Background: Optimizing initial antiretroviral therapy (ART) regimens is of paramount
importance in improving the durability of treatment efficacy and patient prognosis. We
evaluated the reasons for and risk factors relating to ART modifications in an outpatient
cohort in Mbabane, Swaziland.
Methods: Retrospective cohort analysis of data for 782 patients who started first-line ART
between 1 March 2006 and 31 March 2008. Multivariate piecewise Cox regression models
were used to identify potential predictors of treatment modification.
Results: Over a median follow-up period of 21 months, 17.5% of patients modified their
regimen.
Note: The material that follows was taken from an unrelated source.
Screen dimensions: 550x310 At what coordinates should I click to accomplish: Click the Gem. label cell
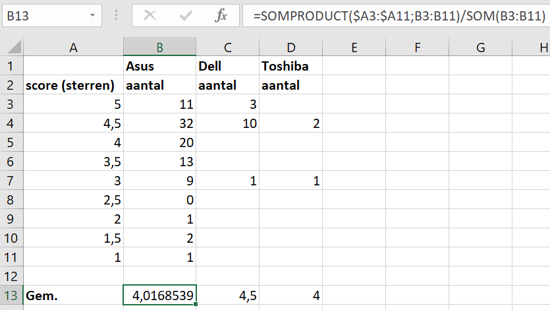[x=73, y=296]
Drug toxicity was the commonest reason (77 %) while drug contra-indications,
namely tuberculosis (13.1%) and pregnancy (6.6%) accounted for 20% of the modifications.
In the adjusted multivariate Cox piecewise regression model; after 11 months on ART,
baseline CD4 cell count < 200cells/mm3 (HR = 4.42; 95% CI: 1.62 – 12.1), having Stavudine
(d4T) in the initial regimen (HR = 2.64; 95% CI: 1.56 – 4.46) and baseline weight > 60kg (HR
= 2.40; 95% CI: 1.43 – 4.04) significantly increased the hazards for modification.
Conclusions: Initiating HAART at higher CD4 counts, avoiding drugs with poor safety
profiles, such as Stavudine (d4T), and identifying individuals who may require therapy for
tuberculosis or who may become pregnant could reduce modification rates.